Exercise goal: An exact copy of every line from the one holding "Given: Click the verythorough avatar image" to the end of the entries below is required; leave the pictures out.

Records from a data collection
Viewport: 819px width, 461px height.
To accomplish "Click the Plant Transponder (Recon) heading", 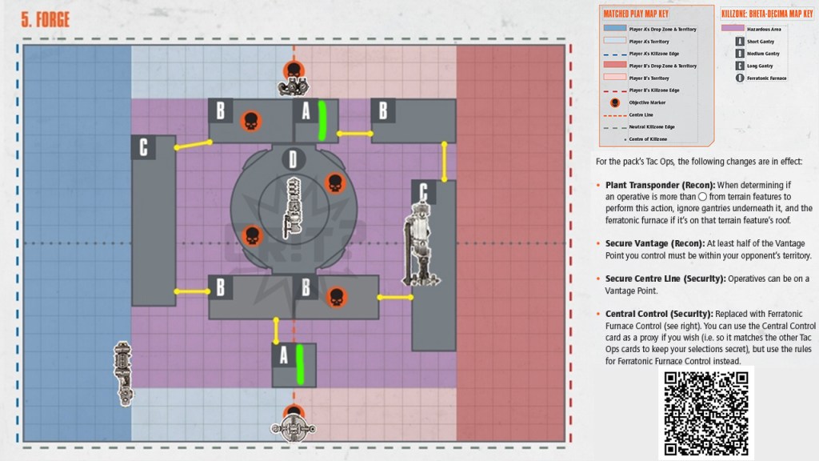I will pos(651,183).
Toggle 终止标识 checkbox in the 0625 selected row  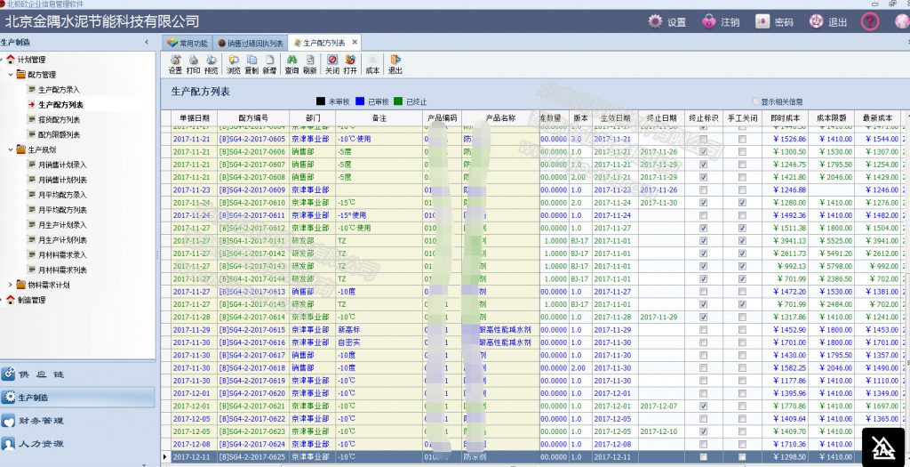click(x=704, y=456)
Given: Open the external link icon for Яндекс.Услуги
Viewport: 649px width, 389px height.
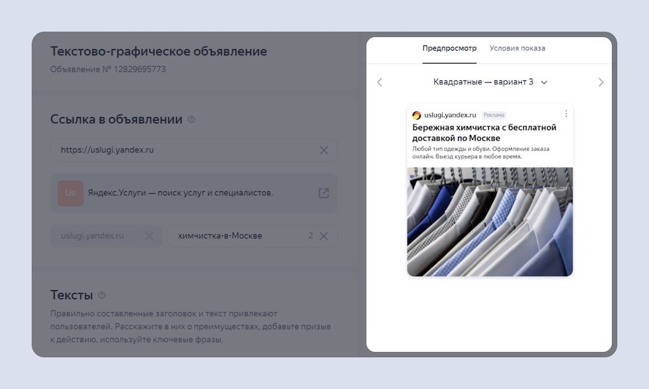Looking at the screenshot, I should coord(323,193).
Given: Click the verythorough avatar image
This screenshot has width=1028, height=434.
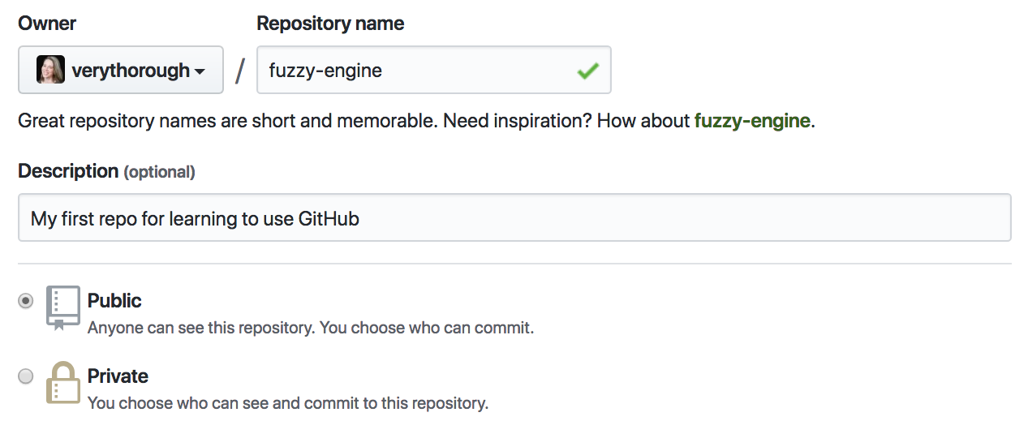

Task solution:
Given: Click the verythorough avatar image
This screenshot has width=1028, height=434.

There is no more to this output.